Write out every entry once more, character for character.

-- Provided data follows --

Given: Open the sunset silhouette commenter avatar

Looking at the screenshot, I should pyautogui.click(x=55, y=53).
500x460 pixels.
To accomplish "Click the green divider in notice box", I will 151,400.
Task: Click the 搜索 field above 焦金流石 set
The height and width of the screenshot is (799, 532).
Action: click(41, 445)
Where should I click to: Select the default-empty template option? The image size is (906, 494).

-- Provided data concluded --

**Response below:**
Given: Open the sunset silhouette commenter avatar

Looking at the screenshot, I should pyautogui.click(x=55, y=53).
500x460 pixels.
To accomplish "Click the green divider in notice box", I will 151,400.
Task: Click the 搜索 field above 焦金流石 set
The height and width of the screenshot is (799, 532).
Action: click(41, 445)
Where should I click to: Select the default-empty template option? The image size is (906, 494).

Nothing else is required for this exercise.